夜桜
和希
第1話
ある夜の夜。
私が店のシャッターを閉じてひと息ついていると、
「あなた、今日までお勤めご苦労様でした」
妻の沙苗が優しい声をかけてくれた。
「ああ、君こそ今日までありがとう。たくさん苦労をかけてしまったね」
私が労いの声を返すと、沙苗は首を横にふり、柔らかい微笑を向けてくれた。
今日、私の店『桜木写真館』は閉店する。
祖父の代から続く、地域に根ざした小さな写真館だった。七五三や成人式、学校行事、街のイベントに至るまで、これまでたくさんの写真を撮り、人々や街の成長をレンズ越しに見守り続けてきた。
けれども、これも時代の流れと言うのだろうか。
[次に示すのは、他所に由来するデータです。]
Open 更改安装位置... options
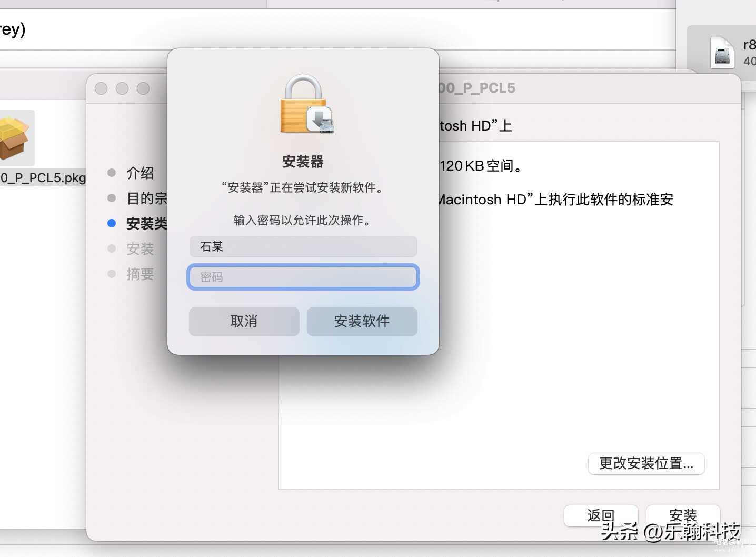Viewport: 756px width, 557px height. coord(646,463)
郊外に大型ショッピングセンターができてしまうと、駅前の商店街はすっかりさびれ、シャッターの数が増えていくに従って客足もすっかり遠のき、『桜木写真館』もついに閉店を余儀なくされたというわけだった。
店の壁に飾られた、一枚の家族写真。
ここからほど近い城址公園の、満開の桜の木の下で撮られた写真には、幼い頃の私と、すでに亡くなった祖父や両親の笑顔が写し出されている。
父は厳しくも温かみのある、情に厚い人だった。
子供の頃、内気だった私は、何か失敗すると父に叱られるのではないかと、いつもびくびくしていた。
すると父は、
「まったく。仕方のない奴め」
と、口では呆れたようなことを言いながらも、結局は私を許し、受け入れてくれるのだった。私はそんな父をひそかに尊敬し、心から慕っていた。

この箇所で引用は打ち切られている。